Each entry is to be given again precisely, and no picture may be carried over.

-- Data for processing follows --

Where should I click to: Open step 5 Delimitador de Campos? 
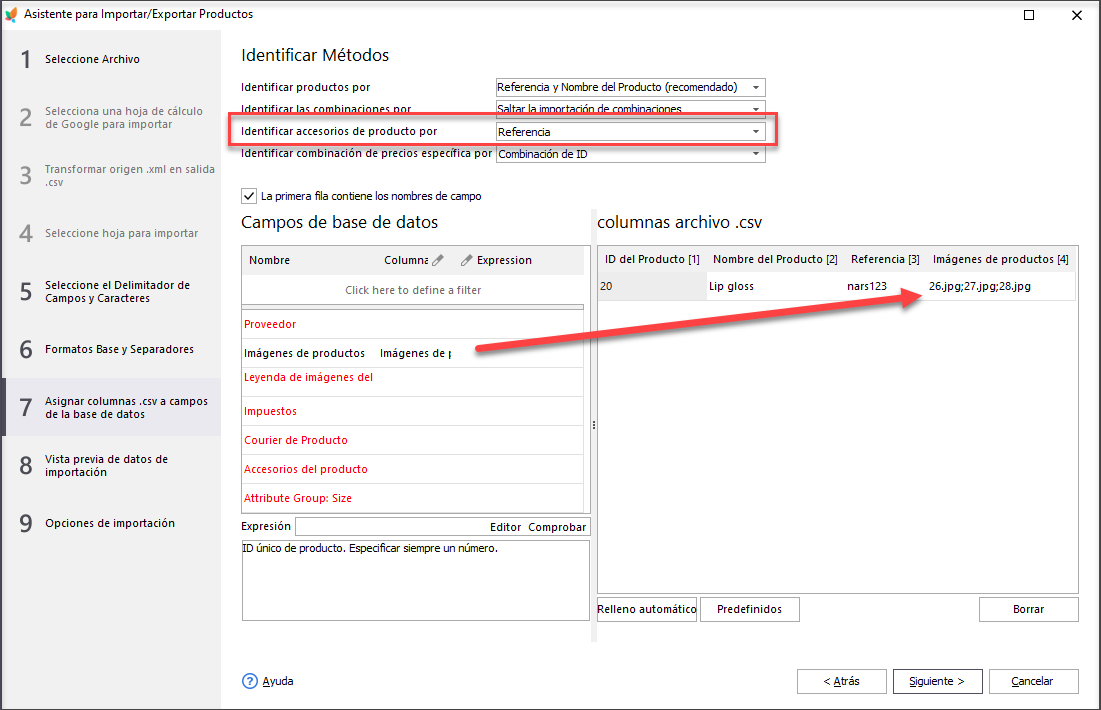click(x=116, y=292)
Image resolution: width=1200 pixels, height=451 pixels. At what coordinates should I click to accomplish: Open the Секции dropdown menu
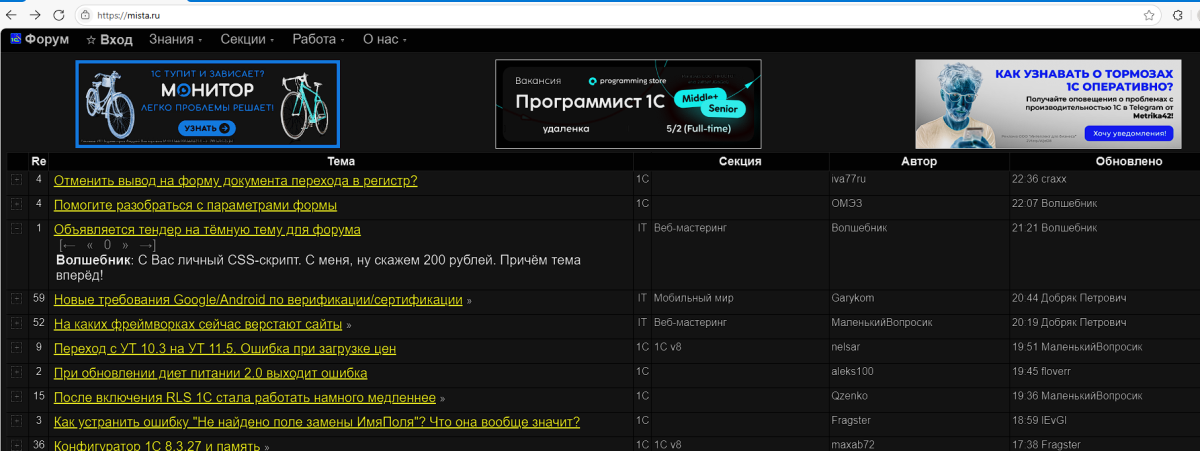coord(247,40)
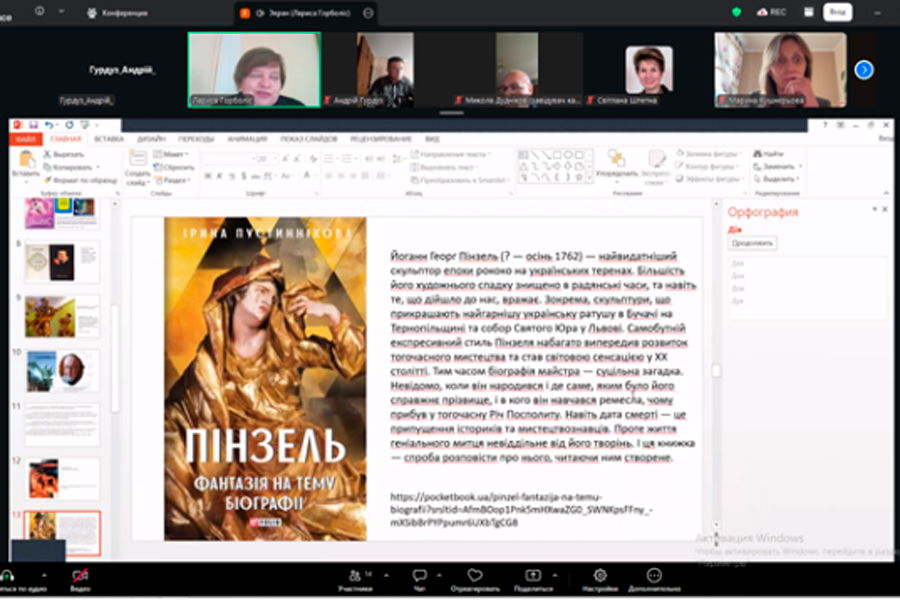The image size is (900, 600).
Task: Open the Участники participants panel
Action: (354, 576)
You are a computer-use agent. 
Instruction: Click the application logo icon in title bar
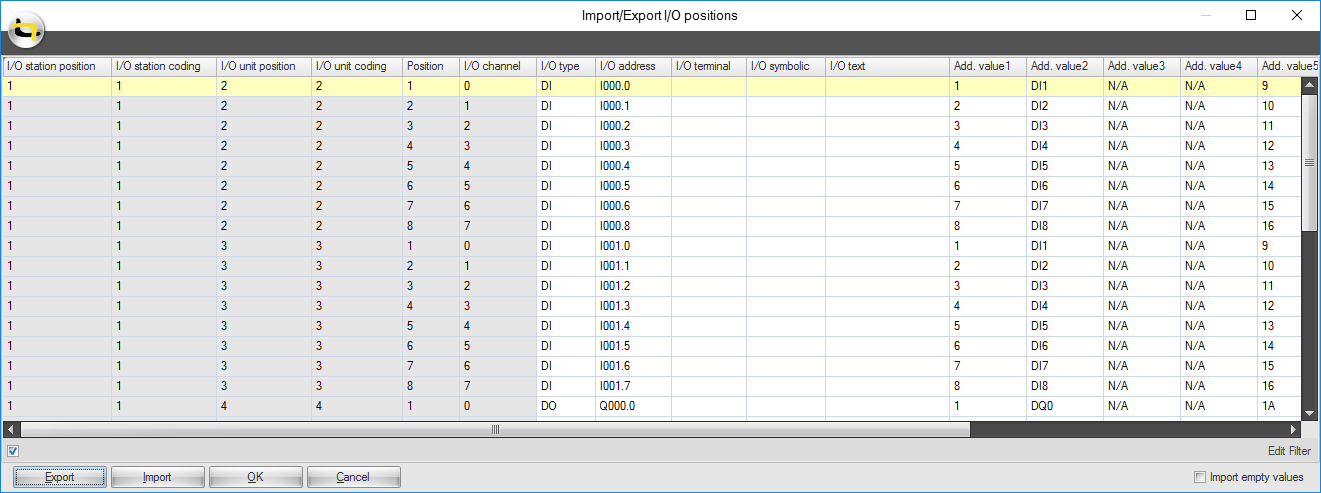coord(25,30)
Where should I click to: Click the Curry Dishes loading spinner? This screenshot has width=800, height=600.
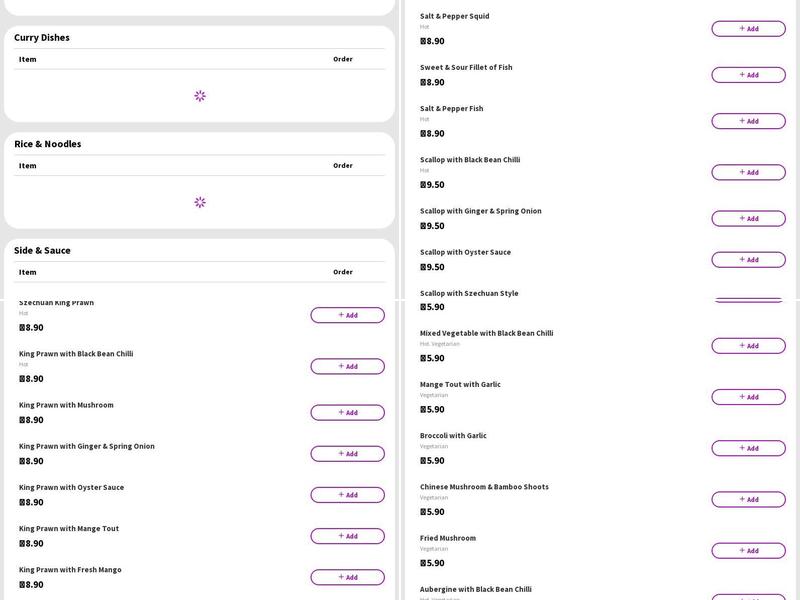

-- Data for processing concluded --

* Response to this exercise:
Where should I click to: Open step 5 Delimitador de Campos? 
click(x=116, y=292)
Image resolution: width=1200 pixels, height=451 pixels. At what coordinates should I click to accomplish: Open the Секции dropdown menu
coord(247,40)
The image size is (900, 600).
Task: Open the Участники participants panel
Action: (354, 576)
You are a computer-use agent. 
Instruction: Click the application logo icon in title bar
coord(25,30)
Where should I click to: Click the Curry Dishes loading spinner? This screenshot has width=800, height=600.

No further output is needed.